← All articles

Hotel phishing campaign launders email authentication to drop a Node.js implant

Microsoft is tracking a phishing campaign hitting hotels across Europe and Asia since April, using guest-complaint and inspection-themed emails to get front-desk staff to open photo-themed ZIP files. The lures pass email authentication through what Microsoft calls authentication laundering, routing messages through Calendly's notification system and Google redirects so they appear legitimate. The ZIP hides a shortcut posing as an image that runs obfuscated PowerShell, quietly installs a legitimate Node.js runtime, and launches a JavaScript implant called TonRAT. TonRAT resolves its command servers through a blockchain API, communicates over encrypted WebSockets on unusual ports, disables Microsoft Defender for itself, and persists through the registry.
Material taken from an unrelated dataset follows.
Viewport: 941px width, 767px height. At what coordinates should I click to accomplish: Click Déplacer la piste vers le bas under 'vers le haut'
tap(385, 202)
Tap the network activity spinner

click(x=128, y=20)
The attackers' ultimate goal is still unclear.

Check
Alert front-desk staff to complaint-themed emails carrying photo ZIP files, and hunt for Node.js running from user paths, new Defender exclusions, and beacons to non-standard ports such as 8443 or 56001.
Affected
Hotels and hospitality organizations in Europe and Asia whose reception and reservations staff open image or document attachments; the campaign laundered email authentication and installs a persistent Node.js implant.
Fix
Block and alert on the campaign's domains and ports, restrict execution of shortcut files from archives, monitor for unauthorized Node.js runtimes and Defender exclusions, and remove both registry persistence keys during cleanup.